Postrimerías
Ignacio F. Garmendia
Zamiatin
RARA vez abro los archivos adjuntos que cada día me llegan a través de la omnipresente red formando parte de cadenas interminables. Pero sí lo hago en algunos casos, cuando me inspira confianza el criterio del remitente. Es el caso del que me envía mi amigo José Luis, con el discurso singular del presidente uruguayo, José Mújica, singular él también por múltiples razones. Pepe Mújica, como en su país le conocen, es llamado "el presidente más pobre del mundo" por su modesta forma de vida, que no ha cambiado nada desde que en 2009 accedió a la Presidencia y que justificaba así en declaraciones recientes a la BBC: "Si tengo pocas cosas, necesito poco para sostenerlas. Por tanto, el tiempo de trabajo que les dedico es mínimo. ¿Y para qué me queda tiempo? Para gastarlo en las cosas que a mí me gustan. En ese momento creo que soy libre."

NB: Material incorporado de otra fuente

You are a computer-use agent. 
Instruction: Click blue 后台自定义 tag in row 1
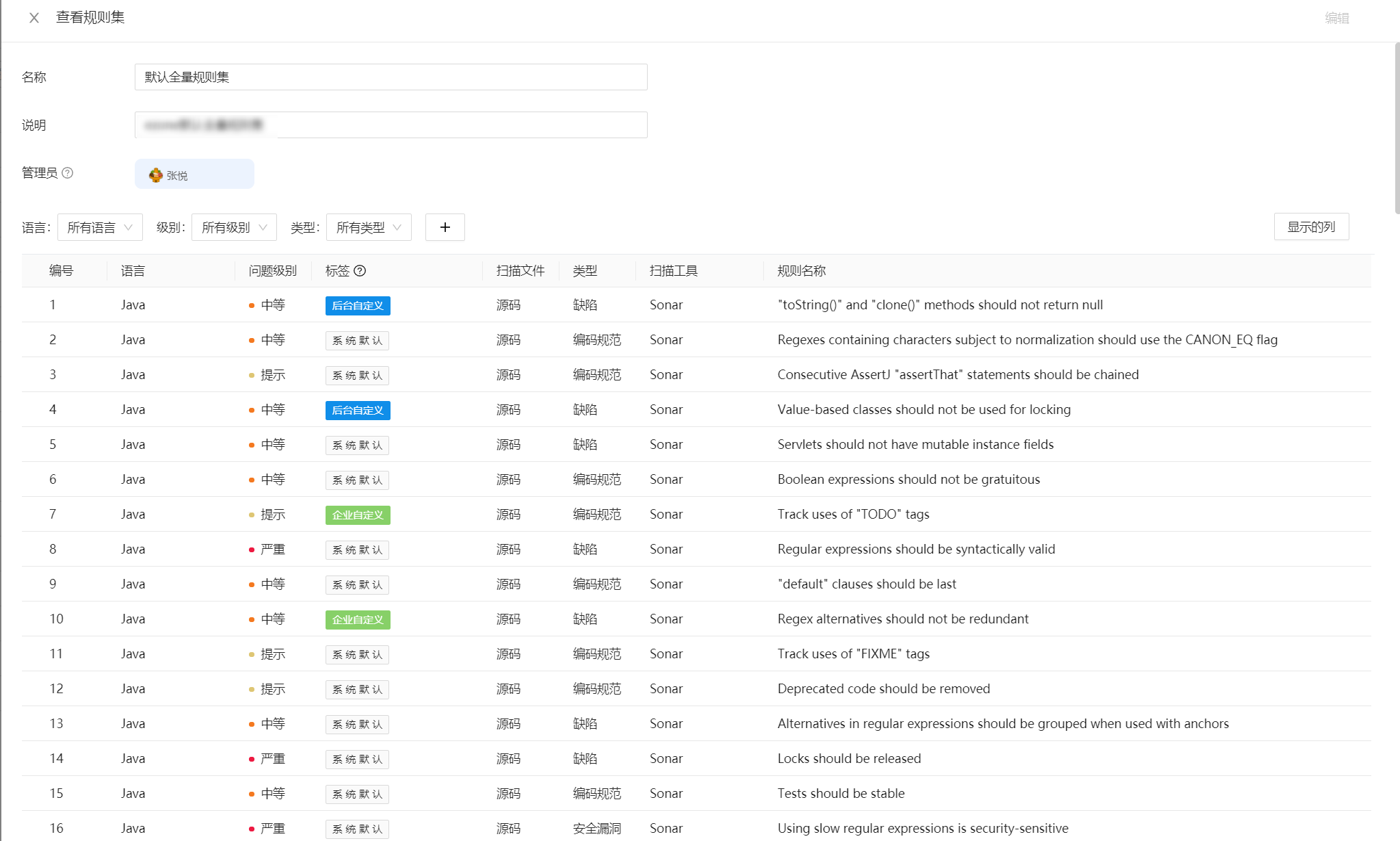[358, 306]
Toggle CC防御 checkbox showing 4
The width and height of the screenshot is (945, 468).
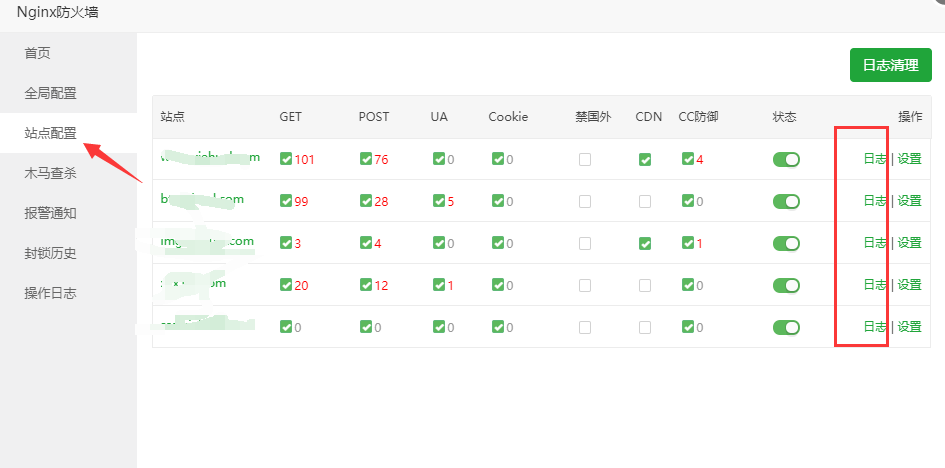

En el discurso referido, pronunciado ante altos dignatarios, Mújica alerta al mundo acerca de nuestro sistema de vida, presidido por una economía de mercado globalizada, formulando preguntas inquietantes: "¿Gobernamos nosotros a la globalización o la globalización, esa fuerza que hemos desatado, es la que gobierna nuestras vidas?". "Pretendemos -continúa- sacar de la pobreza a masas inmensas en todo el mundo. Pero ¿hacia dónde queremos llevarlas? ¿Al modelo de desarrollo y consumo de las actuales sociedades ricas? ¿Qué pasará cuando los hindúes tengan autos en la misma proporción que los alemanes? ¿Cuánto oxígeno nos quedaría para respirar? Los trabajadores han conseguido trabajar 8 horas al día y luchan por trabajar sólo 6. Pero muchos ya piensan que así podrían realizar dos jornadas y con el sueldo de esas 12 horas pagar las cuotas de otro coche, una moto y mil cosas más no necesarias; y trabajando así uno se hace viejo y se le va la vida, sin haber alcanzado la felicidad, el único objetivo del ser humano que vale la pena".
Concluye que las raíces de los graves problemas del mundo no residen en la crisis del agua o la agresión al medio ambiente, sino en nuestro modelo de civilización. Se trata pues de un problema político, cuya solución es el cambio de cultura, lo que no significa "volver a las cavernas ni erigir un monumento al atraso". Es la primera vez que oigo estos argumentos a un jefe de Estado contemporáneo. Optimista impenitente me pregunto: ¿queda margen de esperanza para un despertar colectivo del sueño de la sinrazón?